== AIM OF THE EXERCISE ==
Transcribe all of the records precisely as they are presented.

== PROVIDED DATA ==
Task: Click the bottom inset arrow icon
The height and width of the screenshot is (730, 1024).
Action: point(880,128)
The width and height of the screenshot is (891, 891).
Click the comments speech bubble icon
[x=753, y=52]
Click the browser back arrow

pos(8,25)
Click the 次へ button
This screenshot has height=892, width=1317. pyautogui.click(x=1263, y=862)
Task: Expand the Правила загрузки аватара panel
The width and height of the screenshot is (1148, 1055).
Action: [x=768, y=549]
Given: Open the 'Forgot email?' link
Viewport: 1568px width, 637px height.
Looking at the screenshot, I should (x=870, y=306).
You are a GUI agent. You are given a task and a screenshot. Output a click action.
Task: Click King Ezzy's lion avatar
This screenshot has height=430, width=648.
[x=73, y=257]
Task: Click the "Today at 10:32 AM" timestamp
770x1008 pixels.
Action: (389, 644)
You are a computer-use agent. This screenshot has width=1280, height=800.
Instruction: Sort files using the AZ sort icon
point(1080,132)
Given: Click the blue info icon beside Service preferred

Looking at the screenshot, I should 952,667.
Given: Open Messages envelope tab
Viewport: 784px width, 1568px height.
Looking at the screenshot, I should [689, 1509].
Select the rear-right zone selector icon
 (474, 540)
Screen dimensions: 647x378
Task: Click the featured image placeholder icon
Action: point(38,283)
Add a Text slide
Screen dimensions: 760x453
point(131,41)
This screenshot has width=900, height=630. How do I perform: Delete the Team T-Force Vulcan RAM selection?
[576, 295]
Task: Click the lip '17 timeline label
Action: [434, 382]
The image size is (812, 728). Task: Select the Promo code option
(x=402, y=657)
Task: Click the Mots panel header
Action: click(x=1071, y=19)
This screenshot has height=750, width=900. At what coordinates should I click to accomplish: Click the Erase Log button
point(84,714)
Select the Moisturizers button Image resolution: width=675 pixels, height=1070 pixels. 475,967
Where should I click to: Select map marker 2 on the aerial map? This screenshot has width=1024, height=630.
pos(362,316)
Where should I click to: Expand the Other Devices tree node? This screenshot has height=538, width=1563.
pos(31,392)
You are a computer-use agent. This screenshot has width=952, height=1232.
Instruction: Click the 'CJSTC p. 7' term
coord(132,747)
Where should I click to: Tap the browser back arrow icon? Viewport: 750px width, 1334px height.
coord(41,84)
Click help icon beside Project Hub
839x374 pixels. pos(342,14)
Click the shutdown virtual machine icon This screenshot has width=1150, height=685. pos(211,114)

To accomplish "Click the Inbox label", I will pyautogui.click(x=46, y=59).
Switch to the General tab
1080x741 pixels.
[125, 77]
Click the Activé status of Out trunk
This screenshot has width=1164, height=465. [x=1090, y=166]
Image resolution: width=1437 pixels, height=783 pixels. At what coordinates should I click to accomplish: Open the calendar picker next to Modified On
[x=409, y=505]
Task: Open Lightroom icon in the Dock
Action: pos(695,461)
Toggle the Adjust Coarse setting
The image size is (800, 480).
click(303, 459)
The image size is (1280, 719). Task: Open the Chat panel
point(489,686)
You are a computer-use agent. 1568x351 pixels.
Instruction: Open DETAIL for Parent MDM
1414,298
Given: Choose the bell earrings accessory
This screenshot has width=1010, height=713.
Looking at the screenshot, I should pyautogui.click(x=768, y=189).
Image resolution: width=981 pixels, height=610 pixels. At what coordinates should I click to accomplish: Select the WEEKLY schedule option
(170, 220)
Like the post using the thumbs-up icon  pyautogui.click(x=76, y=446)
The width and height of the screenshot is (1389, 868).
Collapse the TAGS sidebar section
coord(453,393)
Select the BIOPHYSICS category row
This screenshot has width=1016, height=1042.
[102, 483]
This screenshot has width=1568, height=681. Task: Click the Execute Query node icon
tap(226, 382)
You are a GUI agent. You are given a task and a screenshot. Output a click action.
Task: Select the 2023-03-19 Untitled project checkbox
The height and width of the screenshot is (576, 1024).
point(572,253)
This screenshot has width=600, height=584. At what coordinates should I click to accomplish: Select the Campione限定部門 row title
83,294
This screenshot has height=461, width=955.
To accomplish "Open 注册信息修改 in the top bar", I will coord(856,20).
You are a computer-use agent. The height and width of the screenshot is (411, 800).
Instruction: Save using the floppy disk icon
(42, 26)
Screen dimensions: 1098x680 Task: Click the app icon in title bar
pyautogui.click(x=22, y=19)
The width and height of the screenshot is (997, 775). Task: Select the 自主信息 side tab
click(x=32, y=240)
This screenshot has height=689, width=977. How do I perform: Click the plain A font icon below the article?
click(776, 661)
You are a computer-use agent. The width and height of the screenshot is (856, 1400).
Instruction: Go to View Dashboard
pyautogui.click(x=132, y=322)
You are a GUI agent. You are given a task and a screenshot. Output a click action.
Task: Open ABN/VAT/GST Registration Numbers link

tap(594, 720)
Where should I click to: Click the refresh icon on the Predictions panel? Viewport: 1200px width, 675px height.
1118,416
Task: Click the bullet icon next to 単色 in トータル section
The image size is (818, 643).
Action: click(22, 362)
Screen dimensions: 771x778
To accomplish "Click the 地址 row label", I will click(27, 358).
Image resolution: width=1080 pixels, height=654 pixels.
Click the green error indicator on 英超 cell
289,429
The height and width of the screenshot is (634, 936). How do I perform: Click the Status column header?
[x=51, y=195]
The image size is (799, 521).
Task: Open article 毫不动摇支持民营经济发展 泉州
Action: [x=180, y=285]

== SOLUTION FOR THIS TASK ==
Task: Click the bottom inset arrow icon
The height and width of the screenshot is (730, 1024).
Action: point(880,128)
The width and height of the screenshot is (891, 891).
Click the comments speech bubble icon
[x=753, y=52]
Click the browser back arrow

pos(8,25)
Click the 次へ button
This screenshot has height=892, width=1317. pyautogui.click(x=1263, y=862)
Task: Expand the Правила загрузки аватара panel
The width and height of the screenshot is (1148, 1055).
Action: [x=768, y=549]
Given: Open the 'Forgot email?' link
Viewport: 1568px width, 637px height.
Looking at the screenshot, I should (x=870, y=306).
You are a GUI agent. You are given a task and a screenshot. Output a click action.
Task: Click King Ezzy's lion avatar
This screenshot has height=430, width=648.
[x=73, y=257]
Task: Click the "Today at 10:32 AM" timestamp
770x1008 pixels.
Action: (389, 644)
You are a computer-use agent. This screenshot has width=1280, height=800.
Instruction: Sort files using the AZ sort icon
point(1080,132)
Given: Click the blue info icon beside Service preferred

Looking at the screenshot, I should 952,667.
Given: Open Messages envelope tab
Viewport: 784px width, 1568px height.
Looking at the screenshot, I should [689, 1509].
Select the rear-right zone selector icon
 (474, 540)
Screen dimensions: 647x378
Task: Click the featured image placeholder icon
Action: point(38,283)
Add a Text slide
Screen dimensions: 760x453
point(131,41)
This screenshot has width=900, height=630. How do I perform: Delete the Team T-Force Vulcan RAM selection?
[576, 295]
Task: Click the lip '17 timeline label
Action: [434, 382]
The image size is (812, 728). Task: Select the Promo code option
(x=402, y=657)
Task: Click the Mots panel header
Action: click(x=1071, y=19)
This screenshot has height=750, width=900. At what coordinates should I click to accomplish: Click the Erase Log button
point(84,714)
Select the Moisturizers button Image resolution: width=675 pixels, height=1070 pixels. 475,967
Where should I click to: Select map marker 2 on the aerial map? This screenshot has width=1024, height=630.
pos(362,316)
Where should I click to: Expand the Other Devices tree node? This screenshot has height=538, width=1563.
pos(31,392)
You are a computer-use agent. This screenshot has width=952, height=1232.
Instruction: Click the 'CJSTC p. 7' term
coord(132,747)
Where should I click to: Tap the browser back arrow icon? Viewport: 750px width, 1334px height.
coord(41,84)
Click help icon beside Project Hub
839x374 pixels. pos(342,14)
Click the shutdown virtual machine icon This screenshot has width=1150, height=685. pos(211,114)

To accomplish "Click the Inbox label", I will pyautogui.click(x=46, y=59).
Switch to the General tab
1080x741 pixels.
[125, 77]
Click the Activé status of Out trunk
This screenshot has width=1164, height=465. [x=1090, y=166]
Image resolution: width=1437 pixels, height=783 pixels. At what coordinates should I click to accomplish: Open the calendar picker next to Modified On
[x=409, y=505]
Task: Open Lightroom icon in the Dock
Action: pos(695,461)
Toggle the Adjust Coarse setting
The image size is (800, 480).
click(303, 459)
The image size is (1280, 719). Task: Open the Chat panel
point(489,686)
You are a computer-use agent. 1568x351 pixels.
Instruction: Open DETAIL for Parent MDM
1414,298
Given: Choose the bell earrings accessory
This screenshot has width=1010, height=713.
Looking at the screenshot, I should pyautogui.click(x=768, y=189).
Image resolution: width=981 pixels, height=610 pixels. At what coordinates should I click to accomplish: Select the WEEKLY schedule option
(170, 220)
Like the post using the thumbs-up icon  pyautogui.click(x=76, y=446)
The width and height of the screenshot is (1389, 868).
Collapse the TAGS sidebar section
coord(453,393)
Select the BIOPHYSICS category row
This screenshot has width=1016, height=1042.
[102, 483]
This screenshot has width=1568, height=681. Task: Click the Execute Query node icon
tap(226, 382)
You are a GUI agent. You are given a task and a screenshot. Output a click action.
Task: Select the 2023-03-19 Untitled project checkbox
The height and width of the screenshot is (576, 1024).
point(572,253)
This screenshot has width=600, height=584. At what coordinates should I click to accomplish: Select the Campione限定部門 row title
83,294
This screenshot has height=461, width=955.
To accomplish "Open 注册信息修改 in the top bar", I will coord(856,20).
You are a computer-use agent. The height and width of the screenshot is (411, 800).
Instruction: Save using the floppy disk icon
(42, 26)
Screen dimensions: 1098x680 Task: Click the app icon in title bar
pyautogui.click(x=22, y=19)
The width and height of the screenshot is (997, 775). Task: Select the 自主信息 side tab
click(x=32, y=240)
This screenshot has height=689, width=977. How do I perform: Click the plain A font icon below the article?
click(776, 661)
You are a computer-use agent. The width and height of the screenshot is (856, 1400).
Instruction: Go to View Dashboard
pyautogui.click(x=132, y=322)
You are a GUI agent. You are given a task and a screenshot. Output a click action.
Task: Open ABN/VAT/GST Registration Numbers link

tap(594, 720)
Where should I click to: Click the refresh icon on the Predictions panel? Viewport: 1200px width, 675px height.
1118,416
Task: Click the bullet icon next to 単色 in トータル section
The image size is (818, 643).
Action: click(22, 362)
Screen dimensions: 771x778
To accomplish "Click the 地址 row label", I will click(27, 358).
Image resolution: width=1080 pixels, height=654 pixels.
Click the green error indicator on 英超 cell
289,429
The height and width of the screenshot is (634, 936). How do I perform: Click the Status column header?
[x=51, y=195]
The image size is (799, 521).
Task: Open article 毫不动摇支持民营经济发展 泉州
Action: [x=180, y=285]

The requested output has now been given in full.